Wherever the string "computer" shows up in the records below, return that line.
◇ ◇ ◇ ◇
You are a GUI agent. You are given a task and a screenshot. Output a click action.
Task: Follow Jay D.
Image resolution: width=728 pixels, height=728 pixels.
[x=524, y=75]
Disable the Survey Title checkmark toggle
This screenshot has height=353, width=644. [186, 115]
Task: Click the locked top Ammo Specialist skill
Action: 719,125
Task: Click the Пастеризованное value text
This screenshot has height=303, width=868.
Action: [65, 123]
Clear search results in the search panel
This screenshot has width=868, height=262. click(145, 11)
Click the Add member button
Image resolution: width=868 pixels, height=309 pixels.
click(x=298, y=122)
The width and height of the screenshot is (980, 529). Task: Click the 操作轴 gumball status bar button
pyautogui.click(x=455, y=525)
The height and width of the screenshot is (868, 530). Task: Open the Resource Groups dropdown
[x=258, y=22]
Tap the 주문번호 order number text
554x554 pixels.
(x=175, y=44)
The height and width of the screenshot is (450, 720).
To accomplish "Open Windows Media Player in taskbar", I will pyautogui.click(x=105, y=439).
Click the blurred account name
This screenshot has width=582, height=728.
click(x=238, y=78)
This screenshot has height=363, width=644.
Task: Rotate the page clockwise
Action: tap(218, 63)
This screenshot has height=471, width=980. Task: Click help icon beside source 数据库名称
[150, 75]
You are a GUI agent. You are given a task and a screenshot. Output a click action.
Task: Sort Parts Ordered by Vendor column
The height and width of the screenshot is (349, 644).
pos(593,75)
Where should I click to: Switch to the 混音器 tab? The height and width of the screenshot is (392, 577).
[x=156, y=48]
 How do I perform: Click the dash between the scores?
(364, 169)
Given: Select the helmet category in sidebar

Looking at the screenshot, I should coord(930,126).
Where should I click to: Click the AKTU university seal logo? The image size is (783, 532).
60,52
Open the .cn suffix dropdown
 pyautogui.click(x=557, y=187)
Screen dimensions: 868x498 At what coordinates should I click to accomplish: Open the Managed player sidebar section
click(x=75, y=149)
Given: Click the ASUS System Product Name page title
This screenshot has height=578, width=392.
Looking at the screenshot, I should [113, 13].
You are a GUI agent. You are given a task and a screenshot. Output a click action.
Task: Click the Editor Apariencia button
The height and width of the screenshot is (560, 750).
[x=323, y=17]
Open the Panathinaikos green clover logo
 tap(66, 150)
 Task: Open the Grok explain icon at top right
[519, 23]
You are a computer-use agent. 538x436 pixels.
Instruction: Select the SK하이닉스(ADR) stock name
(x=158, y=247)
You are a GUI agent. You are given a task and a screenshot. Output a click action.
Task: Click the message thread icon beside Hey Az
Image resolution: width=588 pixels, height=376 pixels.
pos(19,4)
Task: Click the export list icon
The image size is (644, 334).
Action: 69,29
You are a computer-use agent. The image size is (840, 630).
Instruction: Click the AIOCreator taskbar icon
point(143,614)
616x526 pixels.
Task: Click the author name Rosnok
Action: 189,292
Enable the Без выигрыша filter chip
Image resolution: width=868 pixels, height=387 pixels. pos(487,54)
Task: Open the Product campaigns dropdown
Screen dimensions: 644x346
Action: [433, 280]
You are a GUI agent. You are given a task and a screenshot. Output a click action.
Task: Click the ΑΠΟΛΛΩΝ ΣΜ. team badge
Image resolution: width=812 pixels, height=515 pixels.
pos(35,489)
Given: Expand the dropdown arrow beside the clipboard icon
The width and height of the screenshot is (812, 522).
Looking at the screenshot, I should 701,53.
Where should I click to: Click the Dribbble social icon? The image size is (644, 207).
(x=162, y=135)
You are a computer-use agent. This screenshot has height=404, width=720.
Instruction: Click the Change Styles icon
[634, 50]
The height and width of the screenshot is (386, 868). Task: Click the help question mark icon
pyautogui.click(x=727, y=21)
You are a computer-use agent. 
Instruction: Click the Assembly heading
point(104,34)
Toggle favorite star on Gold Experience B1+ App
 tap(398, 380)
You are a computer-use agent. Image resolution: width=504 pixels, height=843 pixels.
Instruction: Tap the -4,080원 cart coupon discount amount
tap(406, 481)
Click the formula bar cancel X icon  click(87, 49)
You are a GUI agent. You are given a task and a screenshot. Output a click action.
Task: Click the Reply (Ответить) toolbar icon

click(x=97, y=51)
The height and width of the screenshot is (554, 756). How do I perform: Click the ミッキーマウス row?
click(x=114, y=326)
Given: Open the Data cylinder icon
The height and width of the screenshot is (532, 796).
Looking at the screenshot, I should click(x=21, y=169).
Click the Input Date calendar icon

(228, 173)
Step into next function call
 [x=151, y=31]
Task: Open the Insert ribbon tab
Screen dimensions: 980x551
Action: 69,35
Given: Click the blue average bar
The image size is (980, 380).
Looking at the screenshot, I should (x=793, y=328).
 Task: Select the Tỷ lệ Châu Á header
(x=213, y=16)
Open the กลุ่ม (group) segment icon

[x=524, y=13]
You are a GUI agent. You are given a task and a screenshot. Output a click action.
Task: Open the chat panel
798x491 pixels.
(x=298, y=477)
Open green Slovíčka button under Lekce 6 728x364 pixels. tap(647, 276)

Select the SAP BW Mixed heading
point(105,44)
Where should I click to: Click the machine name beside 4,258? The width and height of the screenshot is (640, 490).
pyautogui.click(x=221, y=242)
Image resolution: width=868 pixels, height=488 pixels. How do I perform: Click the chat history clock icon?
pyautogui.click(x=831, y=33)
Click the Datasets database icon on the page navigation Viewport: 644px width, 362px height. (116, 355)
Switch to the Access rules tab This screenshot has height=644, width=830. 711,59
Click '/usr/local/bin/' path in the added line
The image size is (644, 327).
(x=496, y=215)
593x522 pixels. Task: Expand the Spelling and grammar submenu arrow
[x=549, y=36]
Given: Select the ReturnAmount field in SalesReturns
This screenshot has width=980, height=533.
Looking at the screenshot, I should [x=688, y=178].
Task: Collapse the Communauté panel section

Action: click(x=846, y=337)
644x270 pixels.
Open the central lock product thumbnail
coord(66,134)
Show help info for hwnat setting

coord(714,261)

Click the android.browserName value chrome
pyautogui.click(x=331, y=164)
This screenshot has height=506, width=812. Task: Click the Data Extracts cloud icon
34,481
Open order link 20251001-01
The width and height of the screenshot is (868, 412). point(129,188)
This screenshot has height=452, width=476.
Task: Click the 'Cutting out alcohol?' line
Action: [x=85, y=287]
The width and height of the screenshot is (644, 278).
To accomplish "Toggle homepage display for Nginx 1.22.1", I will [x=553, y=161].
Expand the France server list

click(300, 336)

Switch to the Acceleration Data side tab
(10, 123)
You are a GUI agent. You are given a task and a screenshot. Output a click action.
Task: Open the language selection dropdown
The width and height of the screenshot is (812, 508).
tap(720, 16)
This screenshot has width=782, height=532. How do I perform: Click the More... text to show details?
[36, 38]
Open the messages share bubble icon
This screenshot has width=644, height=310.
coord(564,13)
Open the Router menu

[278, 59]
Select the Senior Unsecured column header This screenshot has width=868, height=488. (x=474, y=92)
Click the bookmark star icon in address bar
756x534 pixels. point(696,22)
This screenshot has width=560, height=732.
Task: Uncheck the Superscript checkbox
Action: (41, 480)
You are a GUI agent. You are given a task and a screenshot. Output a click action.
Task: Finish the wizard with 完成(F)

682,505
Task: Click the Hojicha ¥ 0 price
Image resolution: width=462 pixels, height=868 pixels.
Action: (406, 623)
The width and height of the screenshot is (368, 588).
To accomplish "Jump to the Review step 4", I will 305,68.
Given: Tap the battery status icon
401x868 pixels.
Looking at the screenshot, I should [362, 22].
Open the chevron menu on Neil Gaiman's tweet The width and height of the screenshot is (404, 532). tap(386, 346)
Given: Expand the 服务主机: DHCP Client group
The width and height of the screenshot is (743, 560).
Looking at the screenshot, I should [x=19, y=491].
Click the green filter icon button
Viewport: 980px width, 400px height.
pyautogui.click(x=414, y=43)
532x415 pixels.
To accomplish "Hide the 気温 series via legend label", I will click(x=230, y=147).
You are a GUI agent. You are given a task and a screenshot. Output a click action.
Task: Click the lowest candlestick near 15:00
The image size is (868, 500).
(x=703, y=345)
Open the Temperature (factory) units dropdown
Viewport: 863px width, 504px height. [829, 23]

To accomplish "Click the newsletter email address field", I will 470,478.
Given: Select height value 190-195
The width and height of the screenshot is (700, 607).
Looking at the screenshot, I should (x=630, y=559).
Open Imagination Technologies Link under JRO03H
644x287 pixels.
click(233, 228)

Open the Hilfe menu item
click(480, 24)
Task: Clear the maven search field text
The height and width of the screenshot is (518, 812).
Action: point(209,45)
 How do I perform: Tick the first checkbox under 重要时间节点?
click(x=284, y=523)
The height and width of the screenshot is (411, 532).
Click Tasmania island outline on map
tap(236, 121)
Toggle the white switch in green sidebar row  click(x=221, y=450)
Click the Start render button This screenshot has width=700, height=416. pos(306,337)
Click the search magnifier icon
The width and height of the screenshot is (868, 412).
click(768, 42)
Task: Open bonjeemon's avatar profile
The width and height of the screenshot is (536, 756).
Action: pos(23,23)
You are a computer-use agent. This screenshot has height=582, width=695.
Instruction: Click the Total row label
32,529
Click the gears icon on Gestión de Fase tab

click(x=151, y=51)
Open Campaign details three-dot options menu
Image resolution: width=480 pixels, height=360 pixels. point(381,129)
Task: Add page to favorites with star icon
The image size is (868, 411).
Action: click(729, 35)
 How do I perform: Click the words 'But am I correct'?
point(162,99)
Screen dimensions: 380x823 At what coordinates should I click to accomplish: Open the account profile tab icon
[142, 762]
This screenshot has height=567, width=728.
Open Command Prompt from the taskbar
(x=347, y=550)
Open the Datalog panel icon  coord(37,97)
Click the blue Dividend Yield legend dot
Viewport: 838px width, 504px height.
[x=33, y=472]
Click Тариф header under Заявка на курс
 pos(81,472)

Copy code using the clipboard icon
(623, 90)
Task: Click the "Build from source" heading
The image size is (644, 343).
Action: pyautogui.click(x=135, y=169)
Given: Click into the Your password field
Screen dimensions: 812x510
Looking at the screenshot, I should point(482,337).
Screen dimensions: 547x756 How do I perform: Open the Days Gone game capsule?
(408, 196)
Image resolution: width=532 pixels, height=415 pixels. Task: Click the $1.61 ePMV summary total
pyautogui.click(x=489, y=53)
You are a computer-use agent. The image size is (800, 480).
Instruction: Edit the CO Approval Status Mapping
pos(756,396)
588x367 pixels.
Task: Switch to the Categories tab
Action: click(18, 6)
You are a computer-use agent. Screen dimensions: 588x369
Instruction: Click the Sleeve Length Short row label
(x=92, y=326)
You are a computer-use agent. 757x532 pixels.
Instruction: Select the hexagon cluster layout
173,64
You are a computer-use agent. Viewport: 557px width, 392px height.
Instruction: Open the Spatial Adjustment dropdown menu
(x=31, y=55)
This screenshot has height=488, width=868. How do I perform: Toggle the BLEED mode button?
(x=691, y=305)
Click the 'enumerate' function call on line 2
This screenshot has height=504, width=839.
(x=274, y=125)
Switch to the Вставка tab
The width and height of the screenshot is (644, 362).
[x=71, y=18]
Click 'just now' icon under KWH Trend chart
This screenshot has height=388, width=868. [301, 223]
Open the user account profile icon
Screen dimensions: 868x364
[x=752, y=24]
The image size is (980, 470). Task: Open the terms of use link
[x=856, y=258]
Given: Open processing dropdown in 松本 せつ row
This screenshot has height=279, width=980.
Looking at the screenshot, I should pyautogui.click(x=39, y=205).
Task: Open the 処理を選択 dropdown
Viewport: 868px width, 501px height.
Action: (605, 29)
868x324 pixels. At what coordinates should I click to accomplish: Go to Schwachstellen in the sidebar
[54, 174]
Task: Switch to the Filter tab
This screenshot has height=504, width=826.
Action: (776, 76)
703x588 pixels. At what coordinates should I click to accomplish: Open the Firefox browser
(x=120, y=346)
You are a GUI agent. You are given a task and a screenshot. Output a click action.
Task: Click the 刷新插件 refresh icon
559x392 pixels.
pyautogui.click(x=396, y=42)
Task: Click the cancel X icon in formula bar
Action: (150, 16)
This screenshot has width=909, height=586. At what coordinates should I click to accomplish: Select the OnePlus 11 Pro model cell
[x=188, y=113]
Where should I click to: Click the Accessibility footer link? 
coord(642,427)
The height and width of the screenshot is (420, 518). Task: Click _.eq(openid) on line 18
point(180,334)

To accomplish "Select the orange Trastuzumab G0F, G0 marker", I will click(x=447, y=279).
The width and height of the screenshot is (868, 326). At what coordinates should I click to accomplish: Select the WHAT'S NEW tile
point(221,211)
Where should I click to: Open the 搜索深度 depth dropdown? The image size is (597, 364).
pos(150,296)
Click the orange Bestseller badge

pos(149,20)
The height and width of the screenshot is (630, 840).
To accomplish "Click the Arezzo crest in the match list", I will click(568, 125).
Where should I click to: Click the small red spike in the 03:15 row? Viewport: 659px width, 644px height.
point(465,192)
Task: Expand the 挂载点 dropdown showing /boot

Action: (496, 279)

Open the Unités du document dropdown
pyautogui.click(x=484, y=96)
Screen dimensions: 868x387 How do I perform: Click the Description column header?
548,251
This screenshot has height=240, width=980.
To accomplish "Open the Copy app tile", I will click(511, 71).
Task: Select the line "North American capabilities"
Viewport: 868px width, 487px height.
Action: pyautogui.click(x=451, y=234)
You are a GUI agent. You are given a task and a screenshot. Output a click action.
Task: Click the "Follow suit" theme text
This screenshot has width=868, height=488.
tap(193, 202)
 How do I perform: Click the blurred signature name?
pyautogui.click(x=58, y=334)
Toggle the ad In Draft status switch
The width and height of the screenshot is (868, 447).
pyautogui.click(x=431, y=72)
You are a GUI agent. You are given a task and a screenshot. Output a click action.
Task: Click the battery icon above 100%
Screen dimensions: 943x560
◇ ◇ ◇ ◇
> _RESPONSE FOR THIS EXERCISE_:
You are a computer-use agent. 538x436 pixels.
You are a computer-use agent. The image size is (840, 630).
You are a computer-use agent. This screenshot has height=404, width=720.
You are a computer-use agent. 
You are a computer-use agent. Image resolution: width=504 pixels, height=843 pixels.
You are a computer-use agent. This screenshot has height=582, width=695.
You are a computer-use agent. The image size is (800, 480).
You are a computer-use agent. Screen dimensions: 588x369
You are a computer-use agent. 757x532 pixels.
You are a computer-use agent. Viewport: 557px width, 392px height.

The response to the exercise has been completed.